You DO need good planning.
But you will be as good or as bad as your job as you were before.
I honestly think baby brain is real and I'm far less clever than I used to be!
I think 'baby brain' is true for the person who does most of the night time care, the planning of child care, the person who take on all the additional complexity of planning a demanding job/commute/career progression on top of wanting to be parent - typically that (still) remains the mother, but it does not need to be like that.
Beware trying to be super woman and make sure that your child's other parents shoulders just as much of the planning and execution of making this work as you do.
I loved going back after DS1, it gave some 'me'' time where I could be myself again. I had a wonderful childminder so I knew my son would be ok, and I really enjoyed being back among adults that talked about something other than babies!
Although I was focussed before, I was even more so when I went back as I wanted and got a promotion which in turn made family life easier with money etc.

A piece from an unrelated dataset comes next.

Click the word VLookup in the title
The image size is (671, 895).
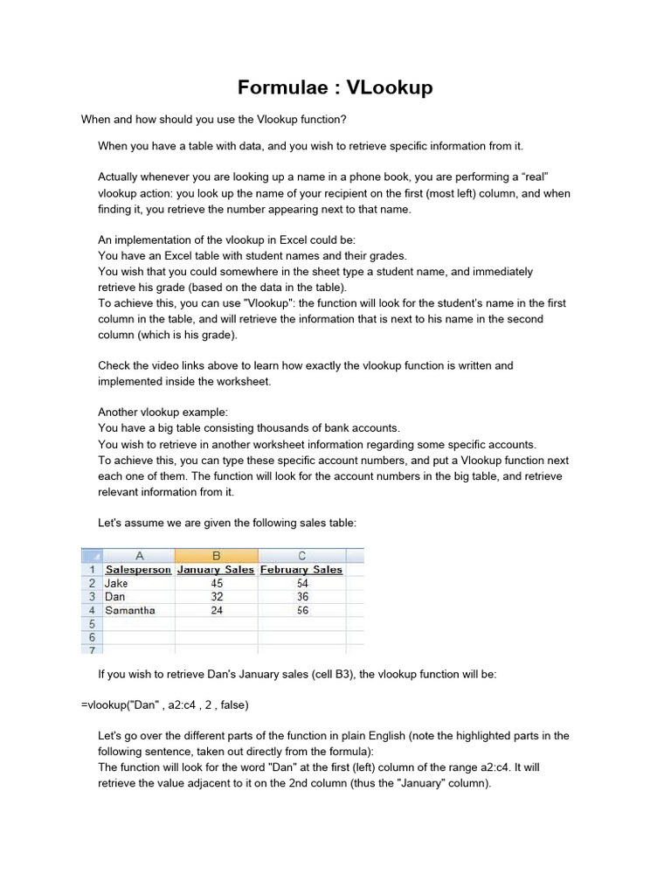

On maternity leave again now and have another 3 months till I'm back at work. Although I'm loving being on may leave, I'm also really looking forward to going back to work.
Try and think of the positives and go back with a good attitude and you'll be fine! X
6pm hangs over you like a death sentence because you have to leave on time (or more usually 6.55 hoping I can do 5 miles in 5 minutes)
Your head is full of other things (do we have milk, was she meant to wear red to nursery, shit when is the Easter bonnet parade) so that when people refer to conversations you had the previous day you look at them totally blankly.
If you weren't a list writer before, start writing lists. Because your short term memory is probably a bit dodgy now.
You will be more efficient and not waste time chatting though!
I love it really nice to be me, and not just some woman who gets little people food, and I am pretty good at giving work 100% of my attention. I'm struggling because I'm trying to do a full time job in part time hours and altho DC are not terrible sleepers, they don't sleep through.
I'm glad I'm back as I need the adult company but it is bloody hard. I'm a lawyer so long hours and unpredictability are par for the course. My role also involves some travel. I feel like I'm doing everything badly - not giving the job my all and too knackered to really engage with my daughter in the evenings. I also don't feel like my brain is firing on all cylinders, as a result of sleep deprivation (she has slept through since a year ago but I still haven't recovered). I am permanently shattered. I keep waiting for it to improve but I've been back for over two years and it hasn't yet!
I was a bit of a faffer before I had kids, I used to waste time chatting etc after school hours. When I went back I became so focused, I would get in early and get more done in the hour before school than in two hours after school before mat leave.
Basically it made me incredibly organised and efficient.
I was lucky in that my DH worked from home though, and did the school run etc. I had no juggling childcare issues to cope with so feel I had a pretty easy ride.
Totally fine and I was promoted within six months. I was also an in early, home late type before DD, but having her made me re-prioritise. I'm now very strict and unapologetic about leaving on time and not working during days off (Although I still do occasional work out of hours when it suits me and dd is in bed).
My view of work has changed massively; it is now very much second to family time but I also probably value it more than I did before. It is time when I can be "more" than just dds mum (I don't mean this as a slight to sahps, I'm not cut out to be one and would find it hard to cope if I didn't work too). Having brilliant childcare is the biggest factor in it going so well. We pay a fortune for it, but dd is thriving there and loves it, which means I don't feel that guilt that so many working mums do.